#### [Source material]

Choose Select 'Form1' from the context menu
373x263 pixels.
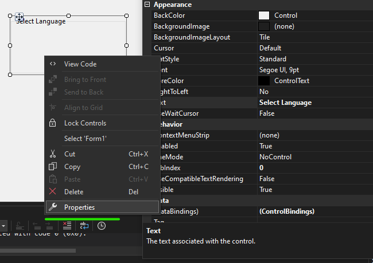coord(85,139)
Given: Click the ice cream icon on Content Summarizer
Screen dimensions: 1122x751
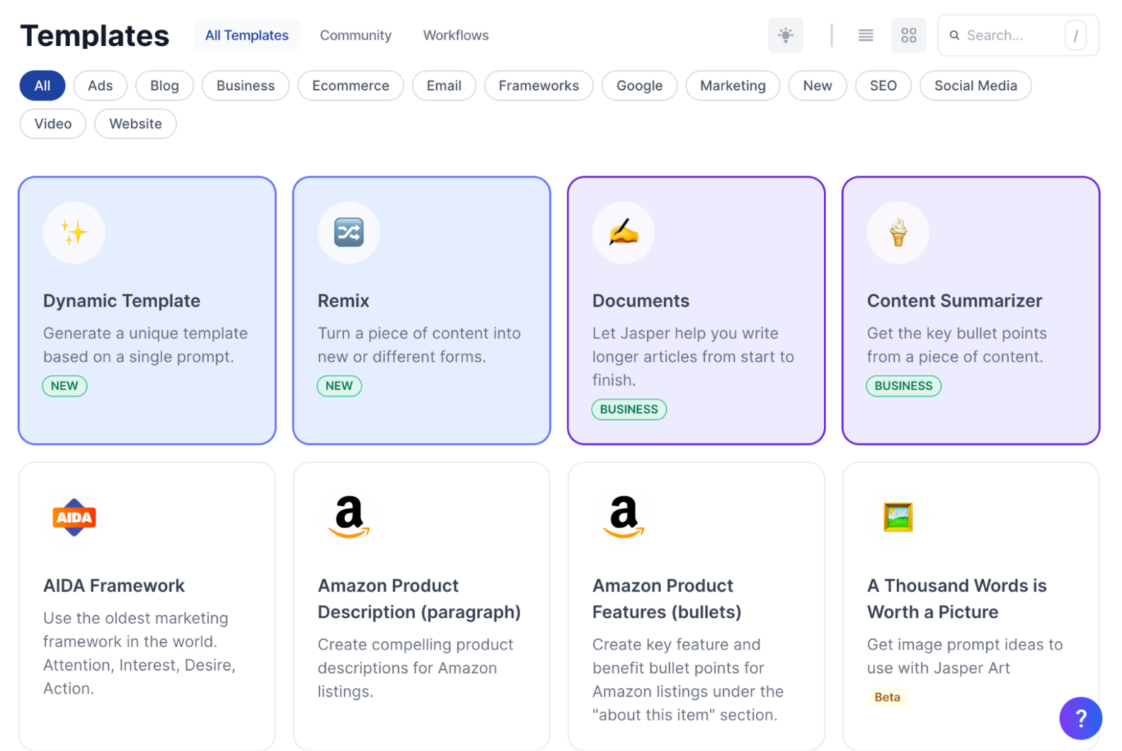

...

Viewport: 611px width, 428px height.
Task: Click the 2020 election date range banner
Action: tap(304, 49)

#### [What to work on]
Leaving out each picture, repeat exactly the lines above from the one that contains "Choose Select 'Form1' from the context menu" through the one that contains "Screen dimensions: 1122x751".

#### [Response to the exercise]
Choose Select 'Form1' from the context menu
373x263 pixels.
coord(85,139)
Given: Click the ice cream icon on Content Summarizer
Screen dimensions: 1122x751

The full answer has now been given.